Work instructions — Your job with the data below: print everything from the line that holds "Task: Click the empty" down to the line that holds "This screenshot has height=835, width=768.", ends included, exactly, and nothing else.

Provided material —
********

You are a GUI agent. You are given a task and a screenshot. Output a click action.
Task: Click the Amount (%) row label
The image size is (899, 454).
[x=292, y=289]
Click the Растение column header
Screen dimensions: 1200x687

********

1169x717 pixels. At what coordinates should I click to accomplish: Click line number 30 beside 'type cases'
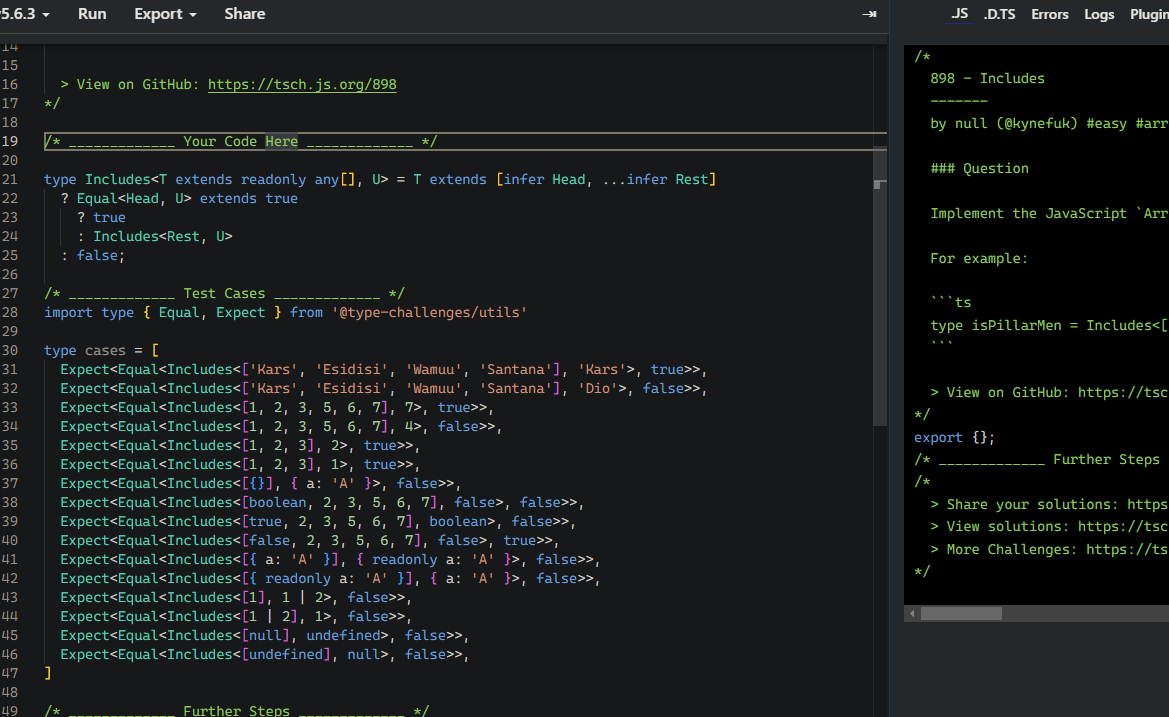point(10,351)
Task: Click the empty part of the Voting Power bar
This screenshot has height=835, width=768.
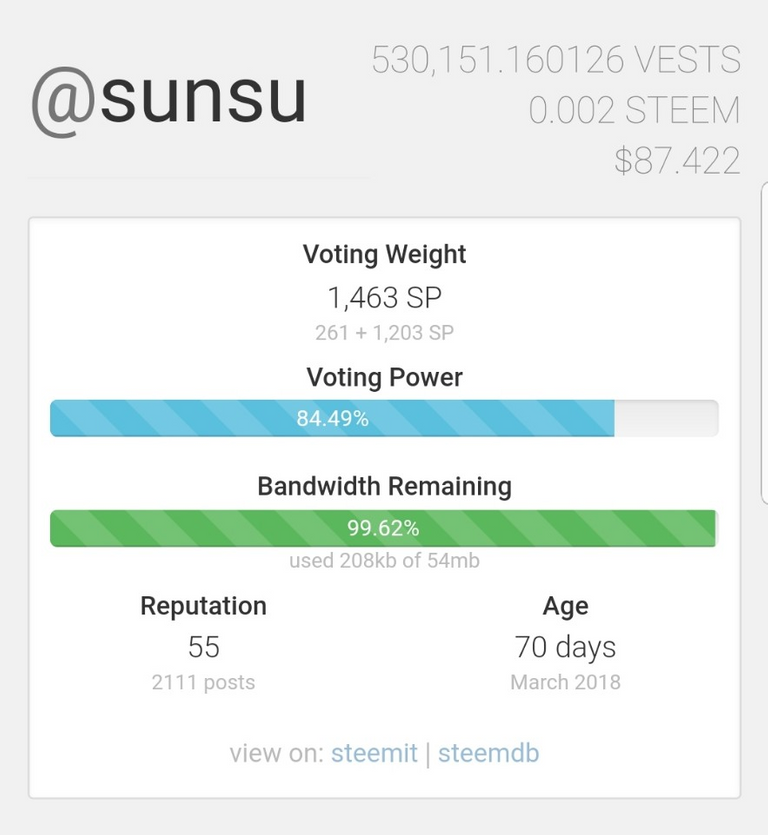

********

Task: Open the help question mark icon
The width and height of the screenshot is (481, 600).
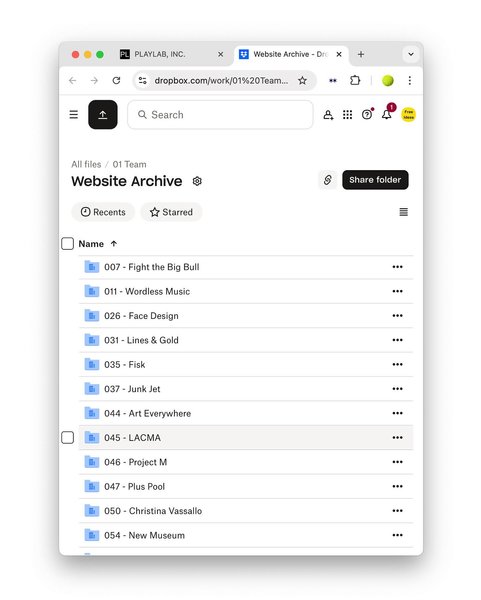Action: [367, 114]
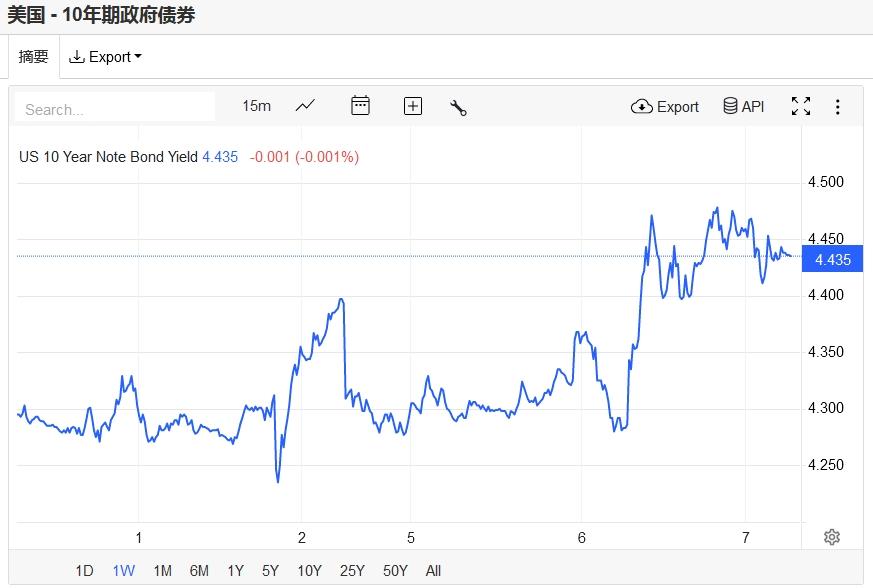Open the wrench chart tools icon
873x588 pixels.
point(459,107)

********

Written answer —
Task: Click the empty part of the Voting Power bar
This screenshot has height=835, width=768.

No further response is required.